John Wick: Chapter 3 – Parabellum further expands the parameters of its distinctive brand of carnage, sometimes to its detriment. While attempting to flesh out the backstory of its hero–and possibly set the stage for a spin-off or two–it keeps piling on new bosses, secret societies, and improbably awesome hideouts, with narrative results that are both uncharacteristically flabby and … well, pretty silly, honestly. Still, the action’s the thing here, and director Chad Stahelski and his team of cheerfully lunatic stunt people have crafted another astoundingly kinetic PSA about the dangers of guns, cars, and random sharp objects. When it clicks, we’re talking grody poetry in motion.
Picking up immediately after the last film, the plot finds retired hitman/dog lover John Wick (Reeves, once again balancing zen detachment and righteously weary fury) with a growing contract on his head and a roiling boil of disposable underlings on his tail. As he attempts to kill his way up the food chain, his actions bring him into contact with a whole new bunch of lethal weirdos, including a creepy Ballet instructor (Angelica Huston), a fellow animal enthusiast (Halle Berry), and an up-and-coming killer (Mark Dacascos) with some distinctly fanboyish tendencies.

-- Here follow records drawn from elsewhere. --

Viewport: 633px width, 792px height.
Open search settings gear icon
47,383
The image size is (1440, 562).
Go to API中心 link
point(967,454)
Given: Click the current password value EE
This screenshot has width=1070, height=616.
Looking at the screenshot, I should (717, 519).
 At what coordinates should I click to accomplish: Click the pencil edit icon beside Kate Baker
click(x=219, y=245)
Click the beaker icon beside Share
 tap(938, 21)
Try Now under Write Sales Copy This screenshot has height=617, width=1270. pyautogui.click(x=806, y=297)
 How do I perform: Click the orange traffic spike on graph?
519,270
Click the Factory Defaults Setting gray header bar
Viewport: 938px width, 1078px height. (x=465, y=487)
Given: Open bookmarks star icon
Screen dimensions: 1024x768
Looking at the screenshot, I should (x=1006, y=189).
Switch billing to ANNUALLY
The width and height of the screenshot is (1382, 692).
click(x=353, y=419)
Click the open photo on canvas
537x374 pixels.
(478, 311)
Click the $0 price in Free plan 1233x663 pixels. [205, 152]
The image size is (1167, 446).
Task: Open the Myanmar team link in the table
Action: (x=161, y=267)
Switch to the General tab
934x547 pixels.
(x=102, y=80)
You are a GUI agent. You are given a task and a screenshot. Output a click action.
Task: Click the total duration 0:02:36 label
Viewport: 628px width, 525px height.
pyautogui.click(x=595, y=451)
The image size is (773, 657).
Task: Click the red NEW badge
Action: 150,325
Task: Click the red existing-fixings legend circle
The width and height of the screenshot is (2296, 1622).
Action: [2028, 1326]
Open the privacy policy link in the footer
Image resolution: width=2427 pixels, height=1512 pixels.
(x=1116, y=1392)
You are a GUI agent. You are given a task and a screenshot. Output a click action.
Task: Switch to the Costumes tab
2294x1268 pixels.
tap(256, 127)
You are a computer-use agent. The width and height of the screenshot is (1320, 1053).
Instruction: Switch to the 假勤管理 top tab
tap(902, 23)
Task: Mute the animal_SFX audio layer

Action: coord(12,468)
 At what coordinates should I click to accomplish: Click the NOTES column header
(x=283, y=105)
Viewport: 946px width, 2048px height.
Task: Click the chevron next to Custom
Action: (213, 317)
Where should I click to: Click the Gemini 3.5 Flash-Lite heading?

While the slew of old and new supporting players are welcome to see (watching Laurence Fishburne go full ham is, as always, a thing of wonder), the focus on Perpetual Motion leaves them largely struggling to distinguish themselves from the constant explosions and squib hits. The big exception is Dacascos, a perennial B-movie highlight who takes the opportunity here to create a memorably goony villain. The moment when he and Reeves finally throw down is destined to make audiences go bananas.
Two solid hours of excess can be a bit much, even when expertly presented, and the last few moments of Parabellum suggest that the next chapter may wisely be narrowing its scope a bit. Warts and all, though, this crazily overstuffed installment resides in some awfully rarified air, where every single setpiece feels expressly designed to place the viewer in a happily disbelieving state of gawk. I mean, critically speaking: oh my god, that one bit with the knives, oh my god.